エッセイ
便利で曖昧な外来語たち【イメージ、コミュニケーション、コントロール】
〈便利な外来語〉
私が思う便利な外来語の一つ、「イメージ」を取ってみても、
・本番のイメージ思い浮かんだ?
・完成をイメージする
など、複数の用法・意味があります。それぞれ「構想図・想像」くらいの意味で、あらかたイメージは心内のイメージがある言葉ですね。しかし
・*画像はイメージです
などに代表されるよう、イメージには心外――実際に手に取れる現実のものを指すときにも用いられます。
このように便利でよく使われるけれど、一方でいくつも意味が分岐していて定義が曖昧な外来語を、私は曖昧な外来語と呼んでいます。題名にあるように、ほかにもコントロール、コミュニケーション、ロマンがあげられます。特に厄介なのは後ろの二つです。理由はずばり適切な「日本語訳」がないから。
・コミュニケーション能力が高いね
・まさに宇宙船は男のロマンだ
特にコミュニケーションをうまいこと訳せるのならば、そもそもこんな長ったらしい単語を使わなくて済んだのですが……。調べてみると福沢諭吉はこれを人間交際と訳していたようです。この場面で言えば、言語運用とか訳されそうですね。このように訳が定まっていないというのは、つまり意味が定まっていないというのに似ています。意味が定まっていないというのはもはや言葉としていけないのですが、それは次の〈問題点〉でお話ししましょう。
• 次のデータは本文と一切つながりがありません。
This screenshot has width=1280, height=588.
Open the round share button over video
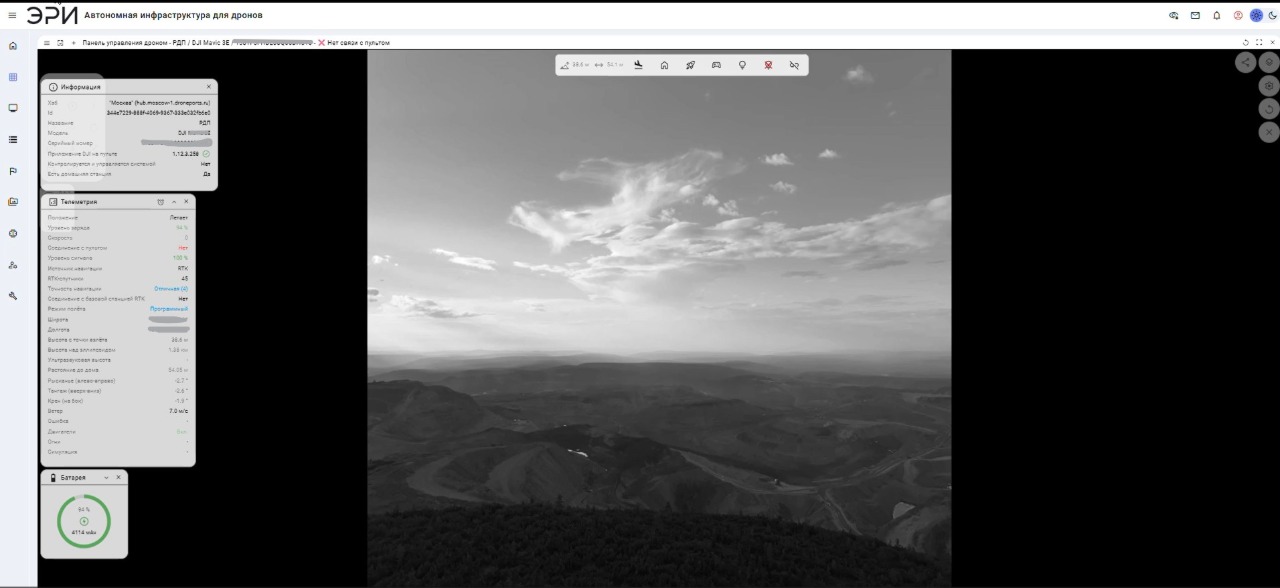pyautogui.click(x=1245, y=62)
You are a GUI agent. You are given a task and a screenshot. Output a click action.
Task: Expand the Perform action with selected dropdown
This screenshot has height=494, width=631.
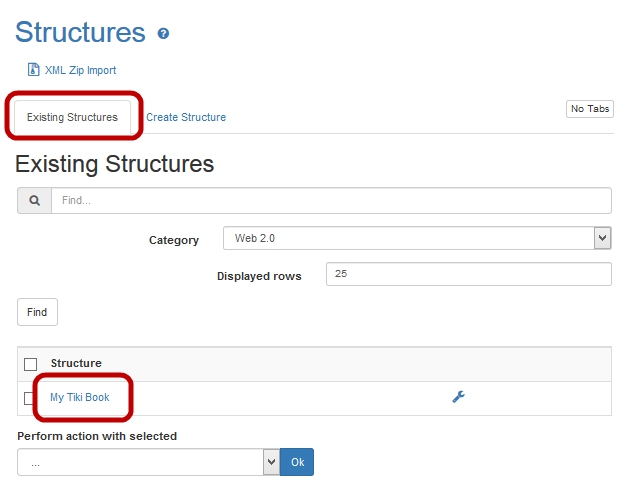[148, 462]
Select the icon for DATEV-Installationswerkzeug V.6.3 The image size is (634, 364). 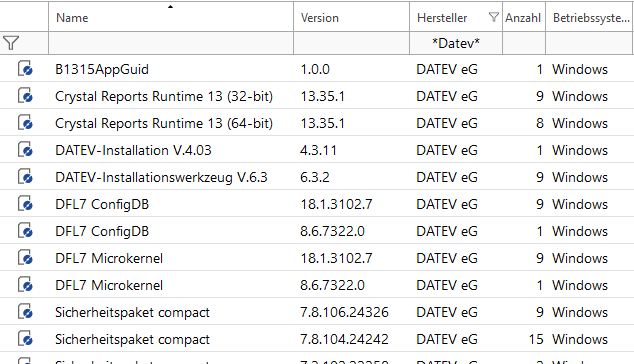(x=25, y=177)
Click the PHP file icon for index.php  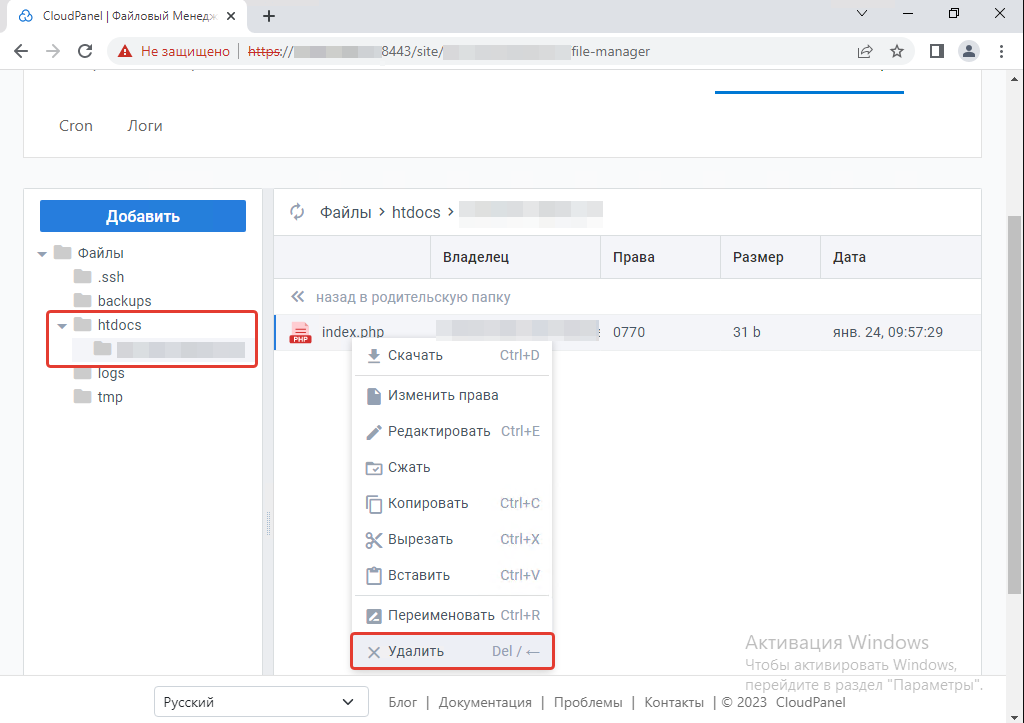point(299,333)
次はロマン。これが便利であり且つ非常に曲者であるというのは、皆さんも一度は思ったことがあるのではないでしょうか。この場合は特に「男のロマン」と、半ば連語として世にはばかっている表現ですね。もはや意味というよりかは、「こういうの男は好きなんだよ」という文意あってこその言葉だと考えられます。ですから、
・まさに宇宙船は男のロマンだ→宇宙船はまさに男が好きなやつだ
と、訳す以前の問題でしょう。(ちなみにここから逆算すれば、女のロマンは例えば結婚式で豪勢なウェディングドレスを着ることでしょうか)
〈問題点〉
曖昧な外来語の問題点はまさに一つのみ。意味があまり定まっていないことです。いやもちろん、辞書を引けばもっともらしい当たり障りのない定義が書かれています。それでもだいたいの場合は足りません。上でさんざん書き連ねたように、曖昧な外来語は便利な外来語でもあり、それは便利さが、意味の曖昧さに起因しているからなのです。
・これ制御しといて
・これ操作しといて
・これうまいこと見といて
をすべて
●これコントロールしといて
で言えてしまいますし、
●それはロマンがあるね
は、
・それは楽しそうだね
・それは心躍るね
・それは冒険的だね
などの要素を含んでしまっています。なんだか言いたいことが明確に言い表せないときに、曖昧な外来語の「便利さ」がそれ以上の思考を停止させます。そしてこのまま曖昧な外来語が増え続けていけば、様々な日本語表現を、便利な外来語が駆逐していってしまうでしょう。
考えてみれば、これらの外来語はもう【ヤバい、エグい、すごい】などと同じ段階にあります。確かに外来語がそのまま日本語に定着することで、英語への抵抗感は薄まるかもしれませんが、それ以上に日本語の多様性を薄くさせる可能性があります。今一度、言いやすい外来語の使用を控えてみてはいかがでしょうか。